==== Records supplied

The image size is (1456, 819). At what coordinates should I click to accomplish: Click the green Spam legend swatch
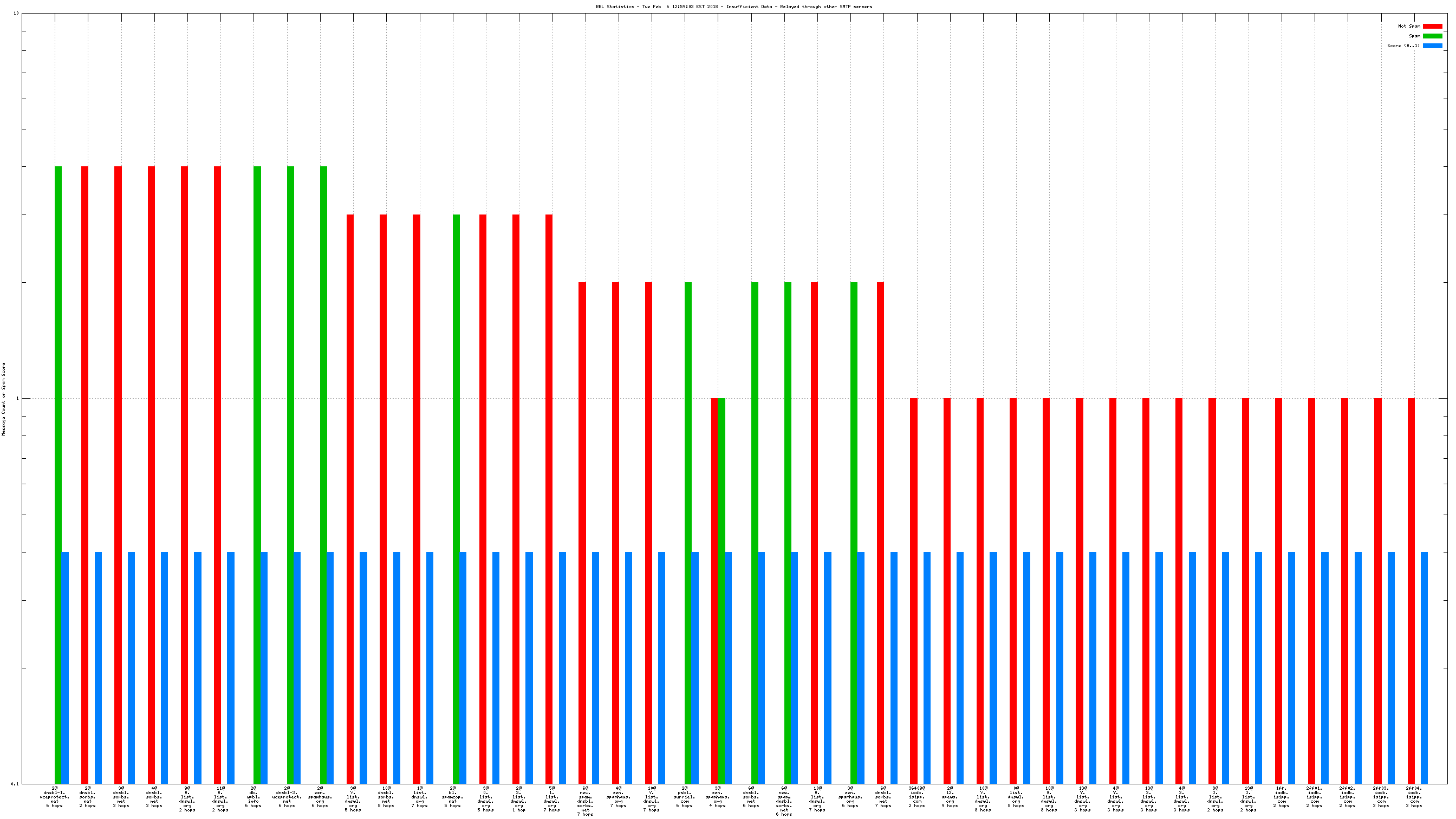tap(1432, 36)
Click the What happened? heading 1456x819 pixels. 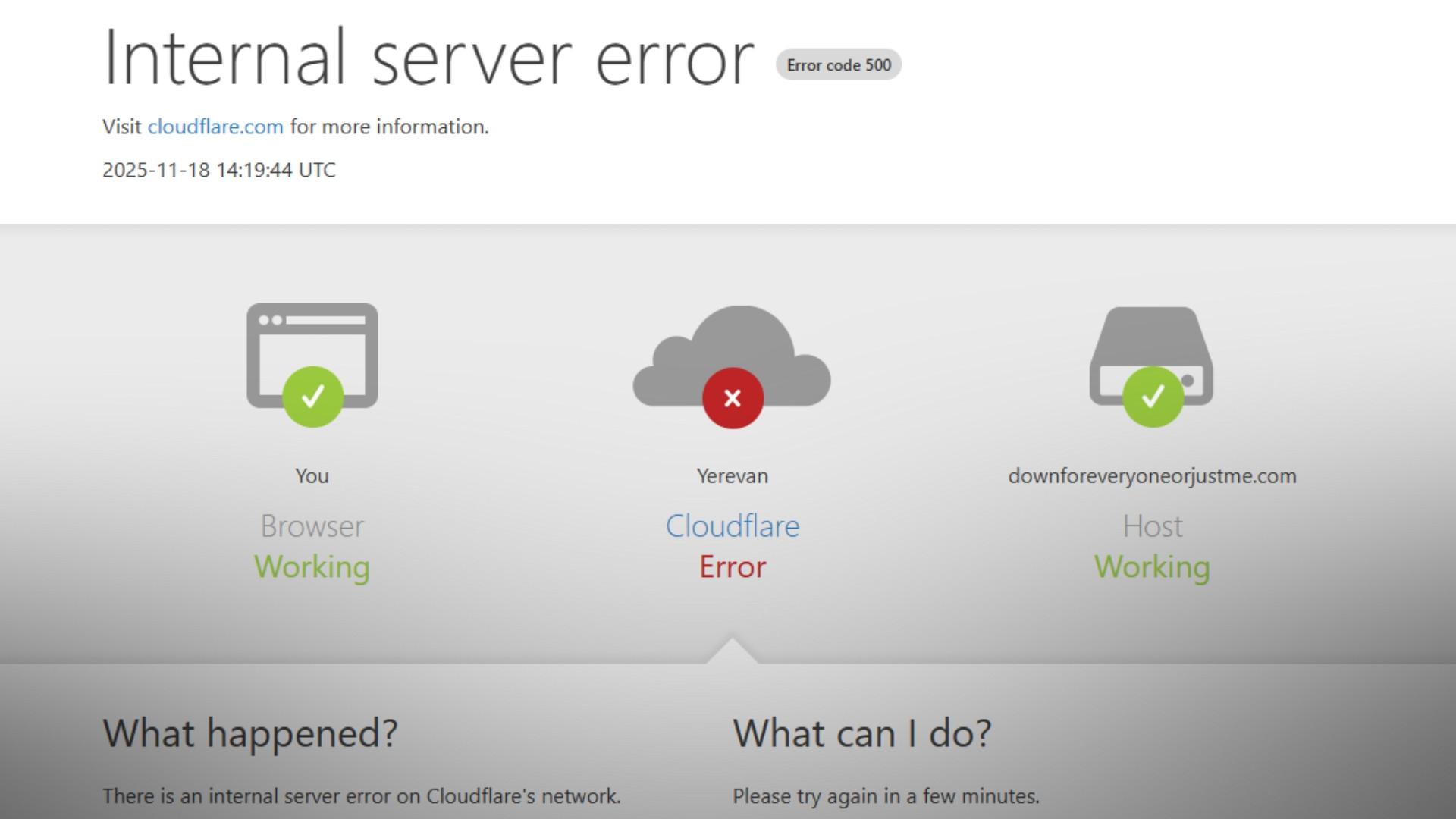click(250, 733)
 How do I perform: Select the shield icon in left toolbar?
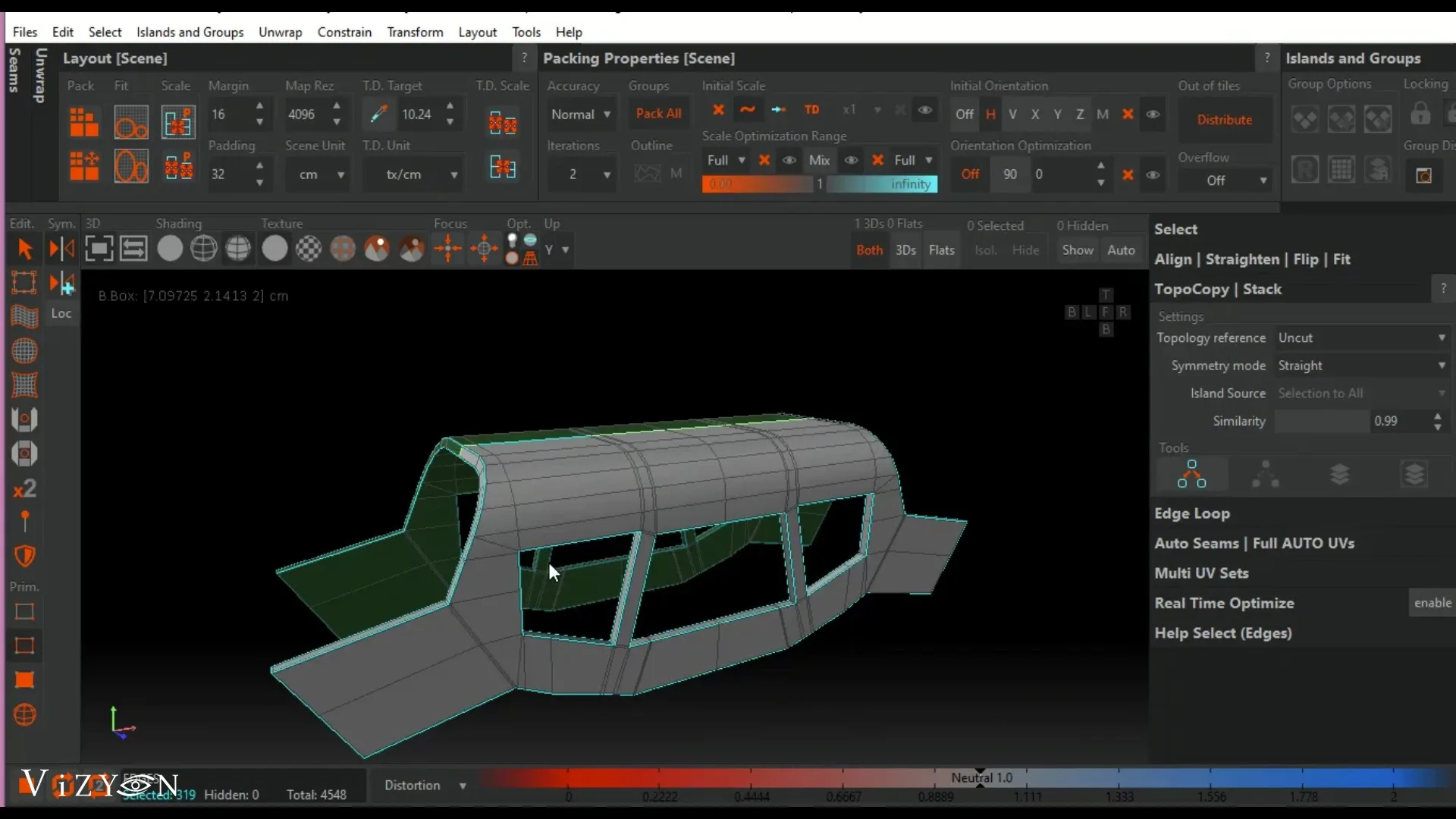(x=24, y=556)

========

Exercise: Your answer should consist solely of the lines from the one with "How do I perform: Select" through the last line of the entries, restated word for word, with the pictures omitted.

Expected answer:
 How do I perform: Select the shield icon in left toolbar?
(x=24, y=556)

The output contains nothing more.